Text extract:
◇ ◇ ◇ ◇ ◇ ◇ ◇

SPINE: Scalable Particle Imaging with Neural Embeddings for 3D high energy physics data analysis
Project description
The Scalable Particle Imaging with Neural Embeddings (SPINE) package leverages state-of-the-art Machine Learning (ML) algorithms -- in particular Deep Neural Networks (DNNs) -- to reconstruct particle imaging detector data. This package was primarily developed for Liquid Argon Time-Projection Chamber (LArTPC) data and relies on Convolutional Neural Networks (CNNs) for pixel-level feature extraction and Graph Neural Networks (GNNs) for superstructure formation. The schematic below breaks down the full end-to-end reconstruction flow.
For full SPINE workflows, the recommended runtime is the published SPINE container image released alongside each SPINE version. Use the release-tagged image ghcr.io/deeplearnphysics/spine:<release> when reproducibility matters. When in doubt, use ghcr.io/deeplearnphysics/spine:latest or omit the tag entirely, which is equivalent in Docker-style image references. Docker is the most direct path on workstations and servers; Apptainer/Singularity is the preferred path on HPC systems that do not allow Docker. A local pip installation is mainly intended for post-processing, analysis, visualization, docs, or lightweight development.
Installation
SPINE supports both container-based and local Python installation workflows, but they are not equivalent.
Recommended Runtime: Released SPINE Container
Every SPINE release publishes a matching container image to GHCR. For end-to-end reconstruction, training, and inference, use a release tag when you want a pinned environment. When in doubt, use latest or omit the tag entirely:
# Equivalent to: docker pull ghcr.io/deeplearnphysics/spine
docker pull ghcr.io/deeplearnphysics/spine:latest
# Example: replace <release> with a SPINE release tag such as 1.2.3
docker pull ghcr.io/deeplearnphysics/spine:<release>
Omitting the tag is equivalent to using latest in Docker-style image references.
Docker Path
Use Docker when you have a local workstation or server with container runtime support:
docker run --gpus all -v $(pwd):/workspace \
ghcr.io/deeplearnphysics/spine:latest \
spine --config /workspace/config/train_uresnet.yaml --source /workspace/data.h5
# Or pin to a specific release
docker run --gpus all -v $(pwd):/workspace \
ghcr.io/deeplearnphysics/spine:<release> \
spine --config /workspace/config/train_uresnet.yaml --source /workspace/data.h5
On Apple Silicon macOS systems, the published SPINE image should still be run
as linux/amd64. Specify that explicitly by adding
--platform=linux/amd64 to docker run, for example:
docker run --platform=linux/amd64 --gpus all -v $(pwd):/workspace \
ghcr.io/deeplearnphysics/spine:<release> \
spine --config /workspace/config/train_uresnet.yaml --source /workspace/data.h5
For Jupyter notebook/lab use specifically, avoid the Docker Desktop combination of Apple Virtualization Framework with Rosetta enabled: the kernel handshake may stall in that setup even though normal SPINE CLI commands still run. Apple Virtualization Framework without Rosetta and Docker VMM have both been verified to work for Jupyter with the published image.

◇ ◇ ◇ ◇ ◇ ◇ ◇

Data in this exercise:

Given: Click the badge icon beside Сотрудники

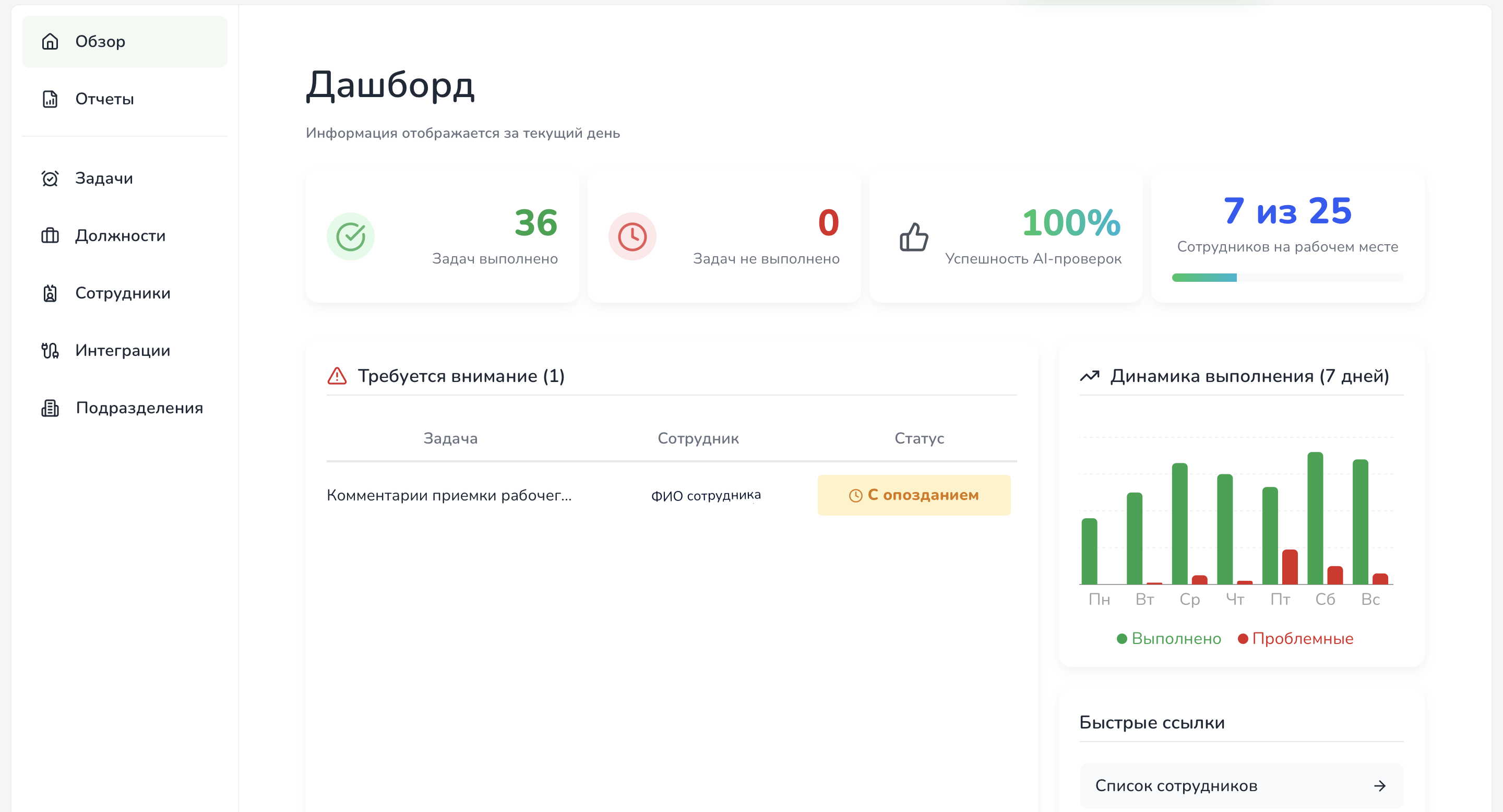Looking at the screenshot, I should coord(50,293).
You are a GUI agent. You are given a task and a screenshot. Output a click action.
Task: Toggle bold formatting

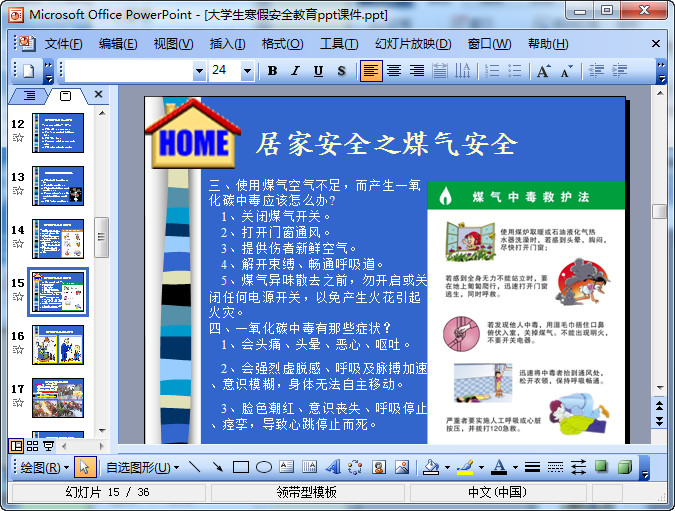tap(272, 71)
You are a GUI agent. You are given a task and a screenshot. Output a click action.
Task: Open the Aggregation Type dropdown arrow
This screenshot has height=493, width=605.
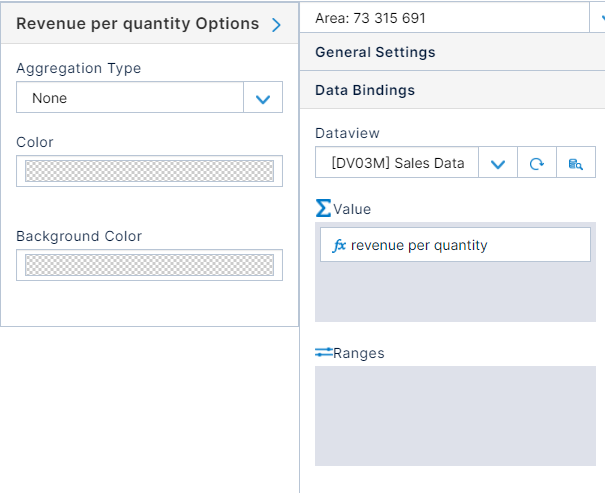263,98
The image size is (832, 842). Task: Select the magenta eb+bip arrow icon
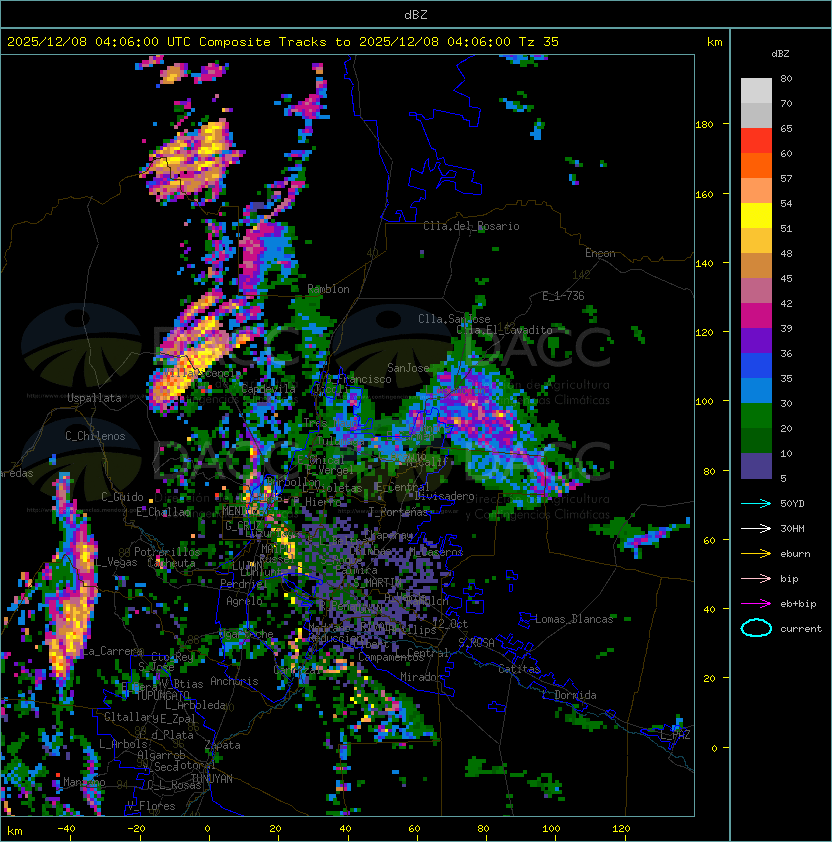(x=756, y=603)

◇ ◇ ◇ ◇ ◇ ◇ ◇

Exercise tasks:
A) Based on the SPINE page, does each statement agree with the text? Answer yes or no for each and quote the words that decide it: (i) leaving off the image tag is the same as using latest; (ii) a local pip installation is the recommended runtime for full SPINE workflows; (iii) Apptainer/Singularity is the preferred path on HPC systems that do not allow Docker.
B) Write out every line of the four records above without changing any words. Leave out the pictures.

Answers by task:
A)
(i) Yes: "Omitting the tag is equivalent to using latest in Docker-style image references."
(ii) No: "A local pip installation is mainly intended for post-processing, analysis, visualization, docs, or lightweight development."
(iii) Yes: "Apptainer/Singularity is the preferred path on HPC systems that do not allow Docker."

B)
Given: Click the badge icon beside Сотрудники

Looking at the screenshot, I should coord(50,293).
You are a GUI agent. You are given a task and a screenshot. Output a click action.
Task: Toggle bold formatting

tap(272, 71)
You are a GUI agent. You are given a task and a screenshot. Output a click action.
Task: Open the Aggregation Type dropdown arrow
This screenshot has height=493, width=605.
263,98
The image size is (832, 842). Task: Select the magenta eb+bip arrow icon
(x=756, y=603)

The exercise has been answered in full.